Dataset excerpts
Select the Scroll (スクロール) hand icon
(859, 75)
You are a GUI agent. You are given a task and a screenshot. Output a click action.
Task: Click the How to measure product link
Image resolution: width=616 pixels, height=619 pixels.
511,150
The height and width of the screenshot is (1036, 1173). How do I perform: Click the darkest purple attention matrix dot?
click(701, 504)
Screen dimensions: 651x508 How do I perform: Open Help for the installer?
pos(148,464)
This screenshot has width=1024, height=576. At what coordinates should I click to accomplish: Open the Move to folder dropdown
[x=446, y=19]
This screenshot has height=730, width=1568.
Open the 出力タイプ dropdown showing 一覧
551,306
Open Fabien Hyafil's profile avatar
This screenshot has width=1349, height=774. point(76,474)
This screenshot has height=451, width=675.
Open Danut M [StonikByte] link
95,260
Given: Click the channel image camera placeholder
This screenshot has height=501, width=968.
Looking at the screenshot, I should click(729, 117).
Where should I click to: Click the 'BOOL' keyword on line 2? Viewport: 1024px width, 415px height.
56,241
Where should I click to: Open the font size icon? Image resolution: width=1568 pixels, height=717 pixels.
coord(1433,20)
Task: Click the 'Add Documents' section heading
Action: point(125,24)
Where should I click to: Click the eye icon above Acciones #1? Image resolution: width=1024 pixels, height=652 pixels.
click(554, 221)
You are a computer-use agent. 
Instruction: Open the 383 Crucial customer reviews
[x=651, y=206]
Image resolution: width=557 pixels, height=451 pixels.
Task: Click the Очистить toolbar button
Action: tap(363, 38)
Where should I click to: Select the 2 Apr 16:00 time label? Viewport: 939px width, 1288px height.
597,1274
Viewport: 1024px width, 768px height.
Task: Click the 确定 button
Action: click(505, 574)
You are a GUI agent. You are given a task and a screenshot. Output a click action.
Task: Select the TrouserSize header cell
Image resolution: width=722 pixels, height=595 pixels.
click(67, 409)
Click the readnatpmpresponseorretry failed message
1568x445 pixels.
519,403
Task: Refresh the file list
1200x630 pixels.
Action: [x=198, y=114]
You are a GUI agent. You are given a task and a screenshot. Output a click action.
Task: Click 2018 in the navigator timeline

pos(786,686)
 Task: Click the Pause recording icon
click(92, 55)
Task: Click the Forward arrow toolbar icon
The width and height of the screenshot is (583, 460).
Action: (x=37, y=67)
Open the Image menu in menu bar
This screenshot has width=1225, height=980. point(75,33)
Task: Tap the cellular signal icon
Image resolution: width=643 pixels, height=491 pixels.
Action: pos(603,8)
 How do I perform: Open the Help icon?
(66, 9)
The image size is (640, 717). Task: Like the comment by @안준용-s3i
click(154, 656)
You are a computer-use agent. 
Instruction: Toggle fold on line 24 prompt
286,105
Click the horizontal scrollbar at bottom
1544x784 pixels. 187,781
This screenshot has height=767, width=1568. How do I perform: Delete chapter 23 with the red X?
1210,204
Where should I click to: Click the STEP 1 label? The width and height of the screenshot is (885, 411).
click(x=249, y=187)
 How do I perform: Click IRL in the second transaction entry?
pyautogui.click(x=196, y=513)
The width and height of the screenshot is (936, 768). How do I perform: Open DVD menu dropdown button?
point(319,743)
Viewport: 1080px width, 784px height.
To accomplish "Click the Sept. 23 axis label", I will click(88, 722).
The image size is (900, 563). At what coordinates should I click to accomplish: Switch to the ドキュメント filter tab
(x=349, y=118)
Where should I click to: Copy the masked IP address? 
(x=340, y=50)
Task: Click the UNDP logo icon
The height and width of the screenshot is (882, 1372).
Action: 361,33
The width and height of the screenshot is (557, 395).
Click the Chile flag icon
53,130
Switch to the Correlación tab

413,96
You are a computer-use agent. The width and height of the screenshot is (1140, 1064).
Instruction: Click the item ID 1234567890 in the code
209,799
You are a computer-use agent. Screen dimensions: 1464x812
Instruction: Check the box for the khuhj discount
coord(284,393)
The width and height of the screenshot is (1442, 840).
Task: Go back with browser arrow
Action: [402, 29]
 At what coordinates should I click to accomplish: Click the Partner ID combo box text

• Problem to solve: Print every record above exactly as written.

• Solution to this exercise:
Select the Scroll (スクロール) hand icon
(859, 75)
You are a GUI agent. You are given a task and a screenshot. Output a click action.
Task: Click the How to measure product link
Image resolution: width=616 pixels, height=619 pixels.
511,150
The height and width of the screenshot is (1036, 1173). How do I perform: Click the darkest purple attention matrix dot?
click(701, 504)
Screen dimensions: 651x508 How do I perform: Open Help for the installer?
pos(148,464)
This screenshot has width=1024, height=576. At what coordinates should I click to accomplish: Open the Move to folder dropdown
[x=446, y=19]
This screenshot has height=730, width=1568.
Open the 出力タイプ dropdown showing 一覧
551,306
Open Fabien Hyafil's profile avatar
This screenshot has width=1349, height=774. point(76,474)
This screenshot has height=451, width=675.
Open Danut M [StonikByte] link
95,260
Given: Click the channel image camera placeholder
This screenshot has height=501, width=968.
Looking at the screenshot, I should click(729, 117).
Where should I click to: Click the 'BOOL' keyword on line 2? Viewport: 1024px width, 415px height.
56,241
Where should I click to: Open the font size icon? Image resolution: width=1568 pixels, height=717 pixels.
coord(1433,20)
Task: Click the 'Add Documents' section heading
Action: point(125,24)
Where should I click to: Click the eye icon above Acciones #1? Image resolution: width=1024 pixels, height=652 pixels.
click(554, 221)
You are a computer-use agent. 
Instruction: Open the 383 Crucial customer reviews
[x=651, y=206]
Image resolution: width=557 pixels, height=451 pixels.
Task: Click the Очистить toolbar button
Action: tap(363, 38)
Where should I click to: Select the 2 Apr 16:00 time label? Viewport: 939px width, 1288px height.
597,1274
Viewport: 1024px width, 768px height.
Task: Click the 确定 button
Action: click(505, 574)
You are a GUI agent. You are given a task and a screenshot. Output a click action.
Task: Select the TrouserSize header cell
Image resolution: width=722 pixels, height=595 pixels.
click(67, 409)
Click the readnatpmpresponseorretry failed message
1568x445 pixels.
519,403
Task: Refresh the file list
1200x630 pixels.
Action: [x=198, y=114]
You are a GUI agent. You are given a task and a screenshot. Output a click action.
Task: Click 2018 in the navigator timeline

pos(786,686)
 Task: Click the Pause recording icon
click(92, 55)
Task: Click the Forward arrow toolbar icon
The width and height of the screenshot is (583, 460).
Action: (x=37, y=67)
Open the Image menu in menu bar
This screenshot has width=1225, height=980. point(75,33)
Task: Tap the cellular signal icon
Image resolution: width=643 pixels, height=491 pixels.
Action: pos(603,8)
 How do I perform: Open the Help icon?
(66, 9)
The image size is (640, 717). Task: Like the comment by @안준용-s3i
click(154, 656)
You are a computer-use agent. 
Instruction: Toggle fold on line 24 prompt
286,105
Click the horizontal scrollbar at bottom
1544x784 pixels. 187,781
This screenshot has height=767, width=1568. How do I perform: Delete chapter 23 with the red X?
1210,204
Where should I click to: Click the STEP 1 label? The width and height of the screenshot is (885, 411).
click(x=249, y=187)
 How do I perform: Click IRL in the second transaction entry?
pyautogui.click(x=196, y=513)
The width and height of the screenshot is (936, 768). How do I perform: Open DVD menu dropdown button?
point(319,743)
Viewport: 1080px width, 784px height.
To accomplish "Click the Sept. 23 axis label", I will click(88, 722).
The image size is (900, 563). At what coordinates should I click to accomplish: Switch to the ドキュメント filter tab
(x=349, y=118)
Where should I click to: Copy the masked IP address? 
(x=340, y=50)
Task: Click the UNDP logo icon
The height and width of the screenshot is (882, 1372).
Action: 361,33
The width and height of the screenshot is (557, 395).
Click the Chile flag icon
53,130
Switch to the Correlación tab

413,96
You are a computer-use agent. The width and height of the screenshot is (1140, 1064).
Instruction: Click the item ID 1234567890 in the code
209,799
You are a computer-use agent. Screen dimensions: 1464x812
Instruction: Check the box for the khuhj discount
coord(284,393)
The width and height of the screenshot is (1442, 840).
Task: Go back with browser arrow
Action: [402, 29]
 At what coordinates should I click to accomplish: Click the Partner ID combo box text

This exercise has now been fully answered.